Port is a style of fortified wine created by the Portuguese in the 1600s, when they needed to find a way to stabilise their wine for export to Britain as conditions on the ships caused wine to oxidise and sour. Winemakers figured out that, if they picked the grapes later in the vintage, the sugar content would be higher and the product more stable. Adding a concentrated grape spirit such as brandy raised the alcohol content and fortified the wine. This method killed the yeast and bacteria that caused spoilage, thus allowing the product to age well and even improve over time. Other fortified wines such as sherry, tokay and muscat are made using similar methods but with different combinations of grapes and spirits.
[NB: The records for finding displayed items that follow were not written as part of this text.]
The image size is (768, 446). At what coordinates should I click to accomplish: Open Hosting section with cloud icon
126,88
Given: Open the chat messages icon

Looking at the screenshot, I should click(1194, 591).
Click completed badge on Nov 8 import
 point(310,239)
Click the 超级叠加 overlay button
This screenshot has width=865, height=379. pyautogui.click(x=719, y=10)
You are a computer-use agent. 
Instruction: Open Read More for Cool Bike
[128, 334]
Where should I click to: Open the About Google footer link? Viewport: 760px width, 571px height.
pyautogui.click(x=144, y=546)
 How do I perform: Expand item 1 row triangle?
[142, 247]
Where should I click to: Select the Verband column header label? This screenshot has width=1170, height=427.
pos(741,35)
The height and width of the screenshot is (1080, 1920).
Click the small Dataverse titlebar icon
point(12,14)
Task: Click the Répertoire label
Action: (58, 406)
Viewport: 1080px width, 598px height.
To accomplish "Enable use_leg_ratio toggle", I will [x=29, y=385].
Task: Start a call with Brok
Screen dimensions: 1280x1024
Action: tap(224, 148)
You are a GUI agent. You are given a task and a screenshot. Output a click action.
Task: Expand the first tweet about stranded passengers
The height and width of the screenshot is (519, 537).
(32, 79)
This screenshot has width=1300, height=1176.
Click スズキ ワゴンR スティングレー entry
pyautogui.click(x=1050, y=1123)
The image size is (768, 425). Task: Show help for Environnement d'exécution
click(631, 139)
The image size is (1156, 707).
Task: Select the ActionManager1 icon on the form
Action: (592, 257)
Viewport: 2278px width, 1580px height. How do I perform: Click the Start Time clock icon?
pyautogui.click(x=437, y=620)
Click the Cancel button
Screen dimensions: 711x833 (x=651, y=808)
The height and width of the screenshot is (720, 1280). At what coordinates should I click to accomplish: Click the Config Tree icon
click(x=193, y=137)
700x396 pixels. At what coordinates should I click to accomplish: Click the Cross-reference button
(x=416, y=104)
Port is now a protected term under the European Union Protected Destination of Origin guidelines. Seppeltsfield referred to their fortified wines as port until 2011, when new labelling laws were introduced in Australia. Now, port-style wines (other than those produced in the Douro Valley in the northern provinces of Portugal) are referred to as Vintage, Tawny or Ruby, depending on the methods of ageing.

1. An area predominantly within the borders of modern-day Poland; in the 19th century, the region belonged to the kingdom of Prussia.

2. With inflation, in 2019 this works out to be the equivalent of just 25 000 Euros.

3. Vines without wire trellis.

Hannah Rohrlach

Hannah is an Australian Dietitian working in creative and innovative food education. Having qualifications in both nutrition and visual arts, she is passionate about bringing the two worlds together. One of her recent achievements was co-founding an award-winning season of unique food events titled Post Dining at the 2016 Adelaide Fringe Festival. Hannah is particularly interested in sustainable food, interactive nutrition education, native ingredients and edible insects.